Wherever the line that contains "Click the Сравнить text label" falls, repeat it and the lines after it exactly until the records end, without any pictures.

::::

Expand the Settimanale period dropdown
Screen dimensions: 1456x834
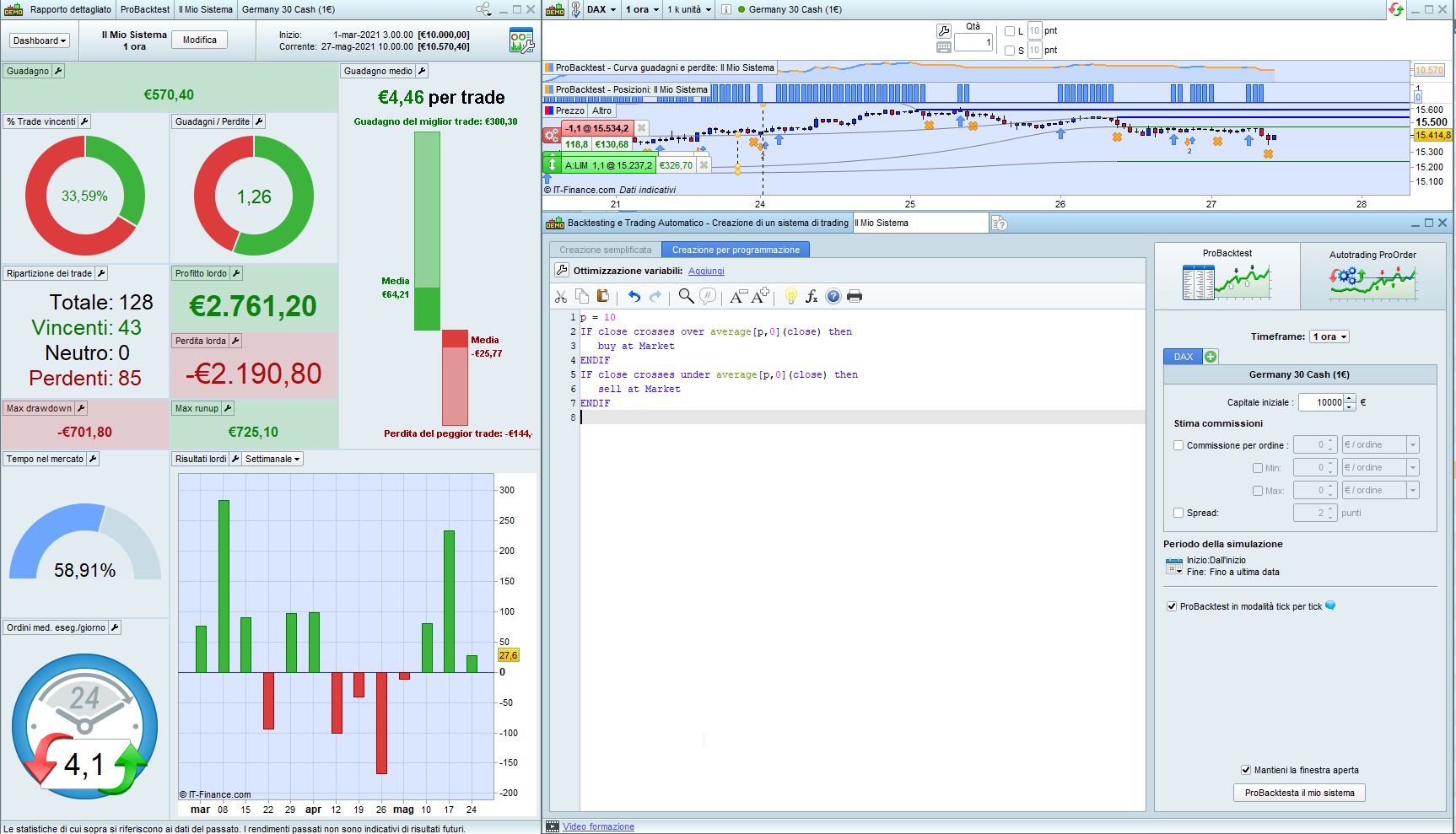[x=272, y=459]
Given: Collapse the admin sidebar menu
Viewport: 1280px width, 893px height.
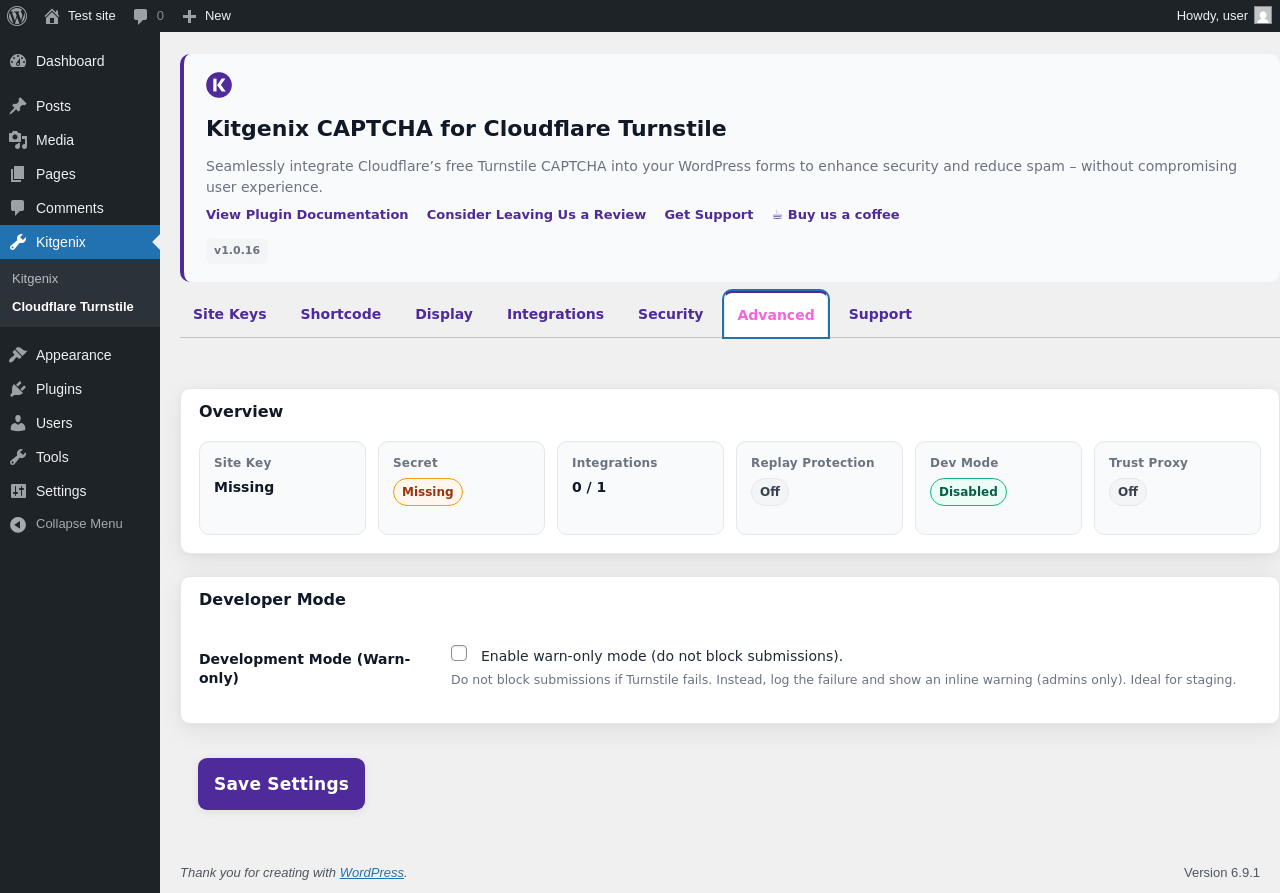Looking at the screenshot, I should click(66, 524).
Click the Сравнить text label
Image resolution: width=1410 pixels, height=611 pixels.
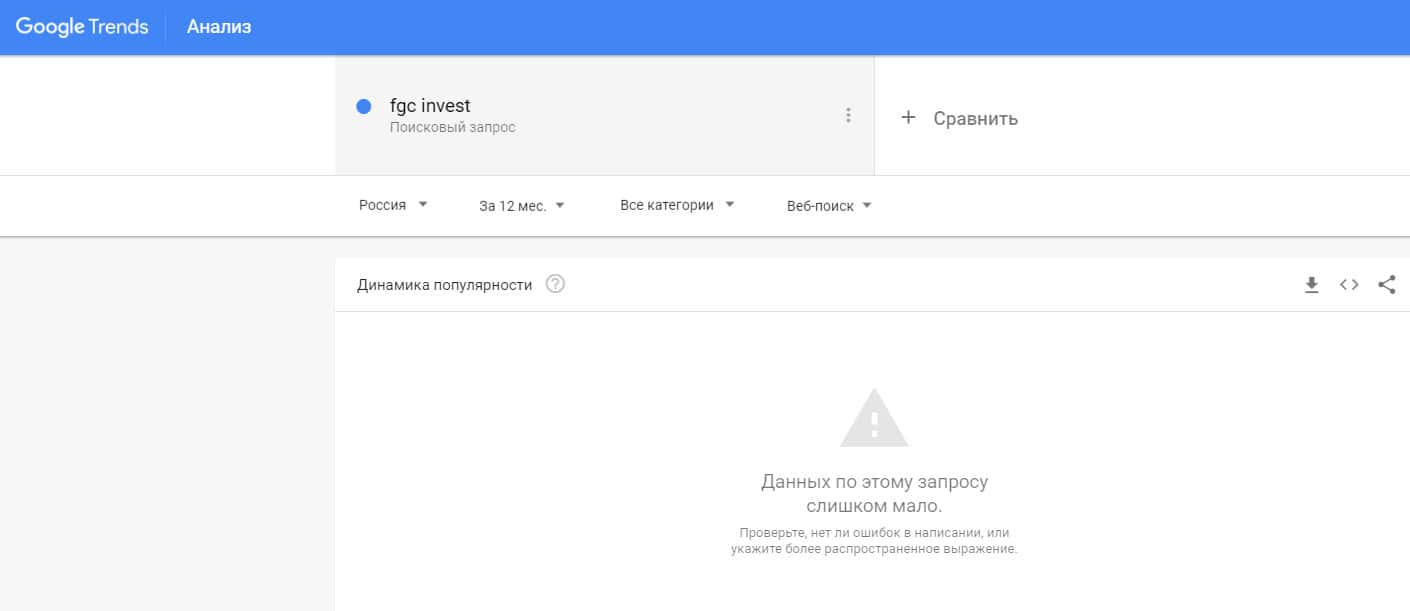click(975, 118)
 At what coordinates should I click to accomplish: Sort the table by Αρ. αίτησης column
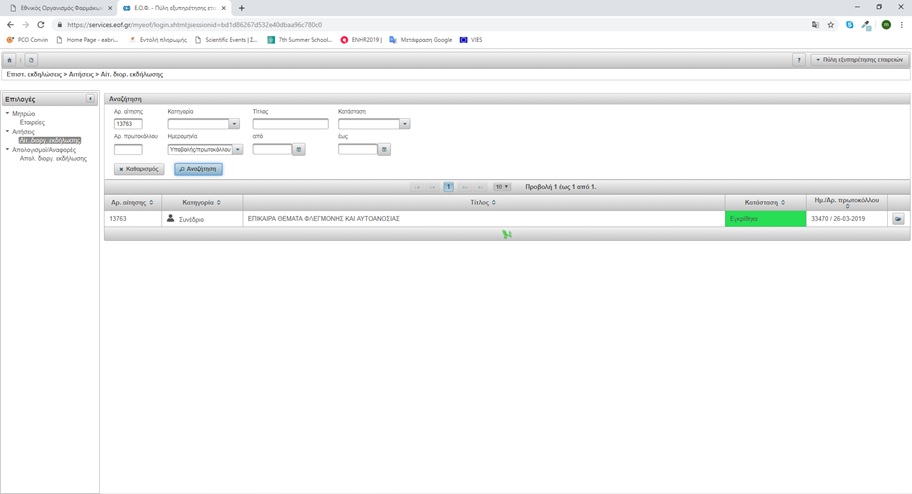tap(132, 203)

::::

> [RESULT OF THE TASK]
Click the Сравнить text label
Image resolution: width=1410 pixels, height=611 pixels.
click(975, 118)
 At what coordinates should I click to accomplish: Sort the table by Αρ. αίτησης column
tap(132, 203)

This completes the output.